Co zrobić, gdy... maluszek chce postawić na swoim?
Czy jest jakiś sposób na uparte dziecko? Przeczytaj rady naszych czytelniczek.
- "Mamo to ja"
Nie wiem, czy ktoś jest w stanie zrozumieć mój problem, chyba że mama, której dziecko zachowuje się tak samo, jak mój synek. Krzyś jest uparty jak... osioł (raczej osiołek). Wiem, że nieładnie tak mówić, ale naprawdę nie mam już siły. Gdy maluch uprze się, bo np. chce oglądać jakąś wystawę, pójść w lewo, a nie w prawo, to sporo muszę się natrudzić, aby namówić go na coś innego. A ile przy tym jest krzyku, płaczu! Czy jest jakiś sposób na tak upartego smyka? Joanna z Warszawy
Psycholog Beata Chrzanowska radzi
Konsekwencja, konsekwencja i jeszcze raz konsekwencja! Jeśli dziecko stwierdzi, że nic nie wskóra swoim uporem, szybko zrezygnuje z wymuszania krzykiem tego, co chce dostać lub robić. Proponuję też odwrócić uwagę malca. To dobra metoda, ale – niestety – nie działa na wszystkie dzieci. Co jeszcze? Radzę zawierać z małym człowiekiem różne umowy, i to jak najczęściej! Że coś robimy, oglądamy tyle i tyle czasu, kupujemy to i to (i trzymać się tego). Ten sposób daje najlepsze rezultaty.
Zachowaj spokój, koniecznie!
□ □ □
Zadania do wykonania -
a: Oceń, czy poniższe stwierdzenia są zgodne z tekstem o upartym dziecku. Przy każdym napisz „tak” lub „nie” i przytocz rozstrzygające słowa tekstu.
(i) Według psycholog Beaty Chrzanowskiej odwracanie uwagi malca skutkuje u każdego dziecka.
(ii) Psycholog uważa, że zawieranie umów z dzieckiem przynosi najlepsze rezultaty.
(iii) Syn autorki listu ma na imię Krzyś.
b: Wyjaśnij na podstawie tekstu o upartym dziecku, dlaczego psycholog Beata Chrzanowska zaleca przede wszystkim konsekwencję. Odpowiedz w jednym–trzech zdaniach.

Prezentowane dane -
□ □ □
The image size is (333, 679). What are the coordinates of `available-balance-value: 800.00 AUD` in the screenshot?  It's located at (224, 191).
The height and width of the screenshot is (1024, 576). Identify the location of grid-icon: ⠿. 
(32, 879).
□ □ □
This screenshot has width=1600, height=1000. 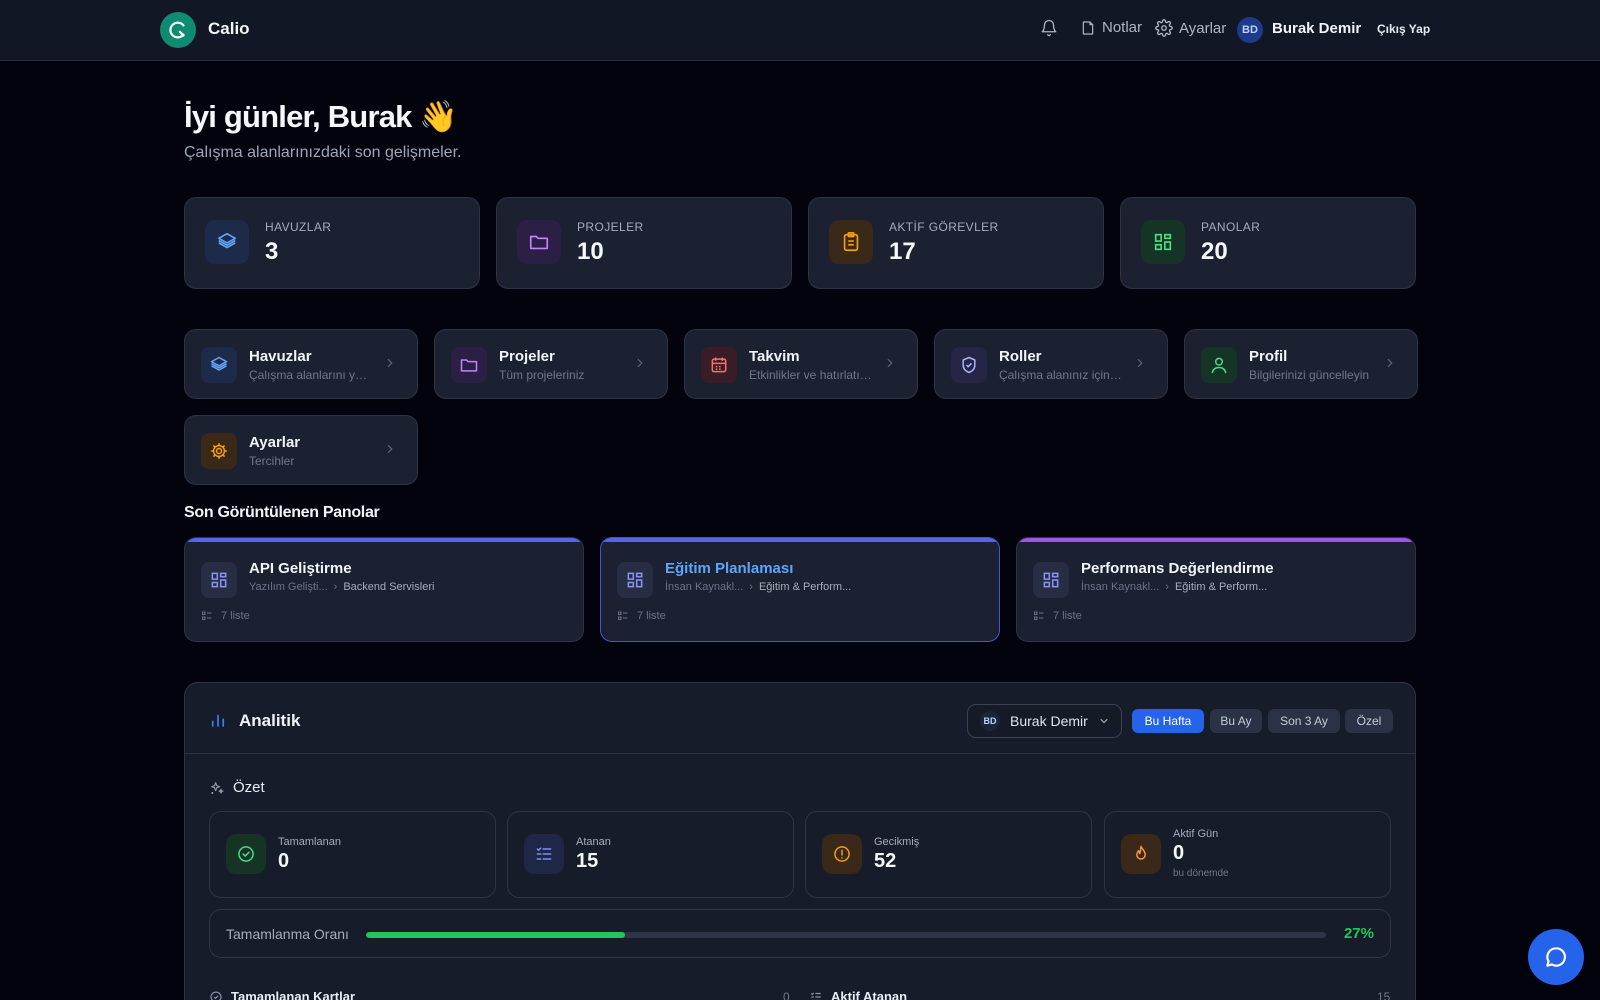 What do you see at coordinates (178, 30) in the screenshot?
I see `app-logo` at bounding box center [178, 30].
□ □ □
Odpowiedzi do zadań -
a:
(i) Nie: „To dobra metoda, ale – niestety – nie działa na wszystkie dzieci.”
(ii) Tak: „Ten sposób daje najlepsze rezultaty.”
(iii) Tak: „Krzyś jest uparty jak... osioł (raczej osiołek).”

b: Konsekwencja sprawia, że dziecko przekonuje się, że swoim uporem nic nie wskóra. Wtedy szybko przestaje wymuszać krzykiem to, co chce dostać lub robić.